Posts: 2
Threads: 1
Joined: Aug 2018
Aug-29-2018, 10:46 AM
(This post was last modified: Aug-29-2018, 11:41 AM by Destry23000.)
Hi,
I'm working with DNA and am trying to run a simple program to clean up the sequences I get from online databases. I need to convert all lower case letters to uppercase ones and ignore anything that isn't an A, T, C, or G. I want this new string in a new global variable. Unfortunately the code I currently have (below), which does work, is EXTREMELY slow. Does anyone know a better/faster/more efficient means of doing this? I currently have it running over the human genome which is 6.6 billion characters long and it has been going for 7 days and counting.
def CleanText(Text):
Gen = ""
global Genome
Genome = Gen
for i in Text:
if i == "a":
Gen += "A"
elif i == "t":
Gen += "T"
elif i == "c":
Gen += "C"
elif i == "g":
Gen += "G"
Genome = Gen
Sorry, I forgot to format it correctly.
def CleanText(Text):
Gen = ""
global Genome
Genome = Gen
for i in Text:
if i == "a":
Gen += "A"
elif i == "t":
Gen += "T"
elif i == "c":
Gen += "C"
elif i == "g":
Gen += "G"
Genome = Gen
Posts: 4,781
Threads: 76
Joined: Jan 2018
Aug-29-2018, 12:21 PM
(This post was last modified: Aug-29-2018, 12:35 PM by Gribouillis.)
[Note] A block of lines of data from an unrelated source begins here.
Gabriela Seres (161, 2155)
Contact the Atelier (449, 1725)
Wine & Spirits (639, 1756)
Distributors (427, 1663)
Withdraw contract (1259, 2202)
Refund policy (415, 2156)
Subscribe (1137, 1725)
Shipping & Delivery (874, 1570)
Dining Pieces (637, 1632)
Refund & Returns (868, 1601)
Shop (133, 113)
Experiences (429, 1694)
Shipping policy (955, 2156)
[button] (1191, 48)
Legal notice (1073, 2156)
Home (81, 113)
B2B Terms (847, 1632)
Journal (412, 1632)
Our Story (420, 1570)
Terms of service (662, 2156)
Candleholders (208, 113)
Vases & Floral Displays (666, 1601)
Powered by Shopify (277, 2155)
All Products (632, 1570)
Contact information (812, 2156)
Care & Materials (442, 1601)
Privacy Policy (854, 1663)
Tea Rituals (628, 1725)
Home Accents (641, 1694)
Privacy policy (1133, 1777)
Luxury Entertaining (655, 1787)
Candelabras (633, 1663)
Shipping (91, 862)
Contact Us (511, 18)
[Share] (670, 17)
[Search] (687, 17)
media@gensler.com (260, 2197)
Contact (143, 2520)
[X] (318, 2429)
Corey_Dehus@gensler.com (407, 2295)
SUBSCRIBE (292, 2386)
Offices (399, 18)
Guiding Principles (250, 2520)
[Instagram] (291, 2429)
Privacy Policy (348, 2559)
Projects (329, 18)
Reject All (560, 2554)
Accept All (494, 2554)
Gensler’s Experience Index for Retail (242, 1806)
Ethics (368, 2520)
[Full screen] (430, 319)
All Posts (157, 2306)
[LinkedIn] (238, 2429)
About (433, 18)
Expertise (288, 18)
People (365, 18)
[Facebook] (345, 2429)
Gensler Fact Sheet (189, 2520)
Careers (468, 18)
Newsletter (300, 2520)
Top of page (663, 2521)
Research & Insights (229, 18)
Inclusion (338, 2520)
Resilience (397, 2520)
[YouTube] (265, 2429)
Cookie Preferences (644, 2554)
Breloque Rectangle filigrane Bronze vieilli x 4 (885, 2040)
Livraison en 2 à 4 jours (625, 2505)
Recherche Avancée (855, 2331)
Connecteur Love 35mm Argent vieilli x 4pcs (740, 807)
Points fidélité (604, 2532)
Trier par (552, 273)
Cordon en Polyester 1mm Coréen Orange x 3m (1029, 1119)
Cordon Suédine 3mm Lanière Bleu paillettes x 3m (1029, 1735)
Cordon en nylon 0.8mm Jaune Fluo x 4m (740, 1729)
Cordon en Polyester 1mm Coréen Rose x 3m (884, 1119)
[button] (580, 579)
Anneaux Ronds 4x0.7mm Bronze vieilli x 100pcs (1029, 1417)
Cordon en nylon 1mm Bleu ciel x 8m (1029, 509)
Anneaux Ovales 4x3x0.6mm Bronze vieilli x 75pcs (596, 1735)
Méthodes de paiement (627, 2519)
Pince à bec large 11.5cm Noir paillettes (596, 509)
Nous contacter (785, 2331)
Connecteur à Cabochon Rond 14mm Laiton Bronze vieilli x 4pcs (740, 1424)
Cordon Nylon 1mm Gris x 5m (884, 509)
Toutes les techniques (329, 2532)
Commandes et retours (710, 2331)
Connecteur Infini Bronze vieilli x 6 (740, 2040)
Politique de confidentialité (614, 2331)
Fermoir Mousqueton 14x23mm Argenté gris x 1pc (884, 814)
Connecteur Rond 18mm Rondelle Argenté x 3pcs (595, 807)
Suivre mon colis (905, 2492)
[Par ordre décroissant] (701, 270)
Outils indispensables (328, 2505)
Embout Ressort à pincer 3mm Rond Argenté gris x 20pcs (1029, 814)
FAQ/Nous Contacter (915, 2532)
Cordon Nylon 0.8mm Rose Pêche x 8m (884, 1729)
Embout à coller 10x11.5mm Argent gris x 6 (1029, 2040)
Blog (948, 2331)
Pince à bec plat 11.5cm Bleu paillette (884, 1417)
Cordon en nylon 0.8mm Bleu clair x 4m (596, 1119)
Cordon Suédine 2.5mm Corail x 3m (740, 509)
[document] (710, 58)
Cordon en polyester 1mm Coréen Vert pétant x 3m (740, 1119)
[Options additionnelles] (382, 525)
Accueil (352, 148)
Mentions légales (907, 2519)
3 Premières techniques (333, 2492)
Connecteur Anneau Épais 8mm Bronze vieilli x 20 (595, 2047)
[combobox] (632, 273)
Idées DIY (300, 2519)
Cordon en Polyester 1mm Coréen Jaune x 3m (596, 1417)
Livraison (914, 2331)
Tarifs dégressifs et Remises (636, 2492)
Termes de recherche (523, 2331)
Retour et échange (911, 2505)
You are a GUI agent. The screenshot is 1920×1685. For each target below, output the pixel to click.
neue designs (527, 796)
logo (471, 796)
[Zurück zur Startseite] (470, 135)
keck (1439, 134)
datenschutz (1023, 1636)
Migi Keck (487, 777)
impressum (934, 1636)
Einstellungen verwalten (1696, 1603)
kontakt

I suggest to convert the file externally by a C program for speed
#include<stdio.h>
#include<stdlib.h>
#include<ctype.h>
/* This is a C program */
int main()
{
FILE *fp1, *fp2;
char ch;
fp1 = fopen("source.txt", "r");
if (fp1 == NULL)
{
puts("Cannot open source.txt");
exit(1);
}
fp2 = fopen("target.txt", "w");
if (fp2 == NULL)
{
puts("Cannot open target.txt");
fclose(fp1);
exit(1);
}
while((ch=fgetc(fp1))!=EOF)
{
switch(ch){
case 'a':
case 'c':
case 'g':
case 't':
case 'A':
case 'C':
case 'G':
case 'T':
ch = toupper(ch);
fputc(ch,fp2);
}
}
printf("File successfully converted.\n");
return 0;
} Edit: Actually, using fgetc() is much slower than using fread(). This can be improved a lot but on my computer it takes only 0.1 second for 10 MB..
Posts: 8,151
Threads: 160
Joined: Sep 2016
Aug-29-2018, 12:55 PM
(This post was last modified: Aug-29-2018, 12:55 PM by buran.)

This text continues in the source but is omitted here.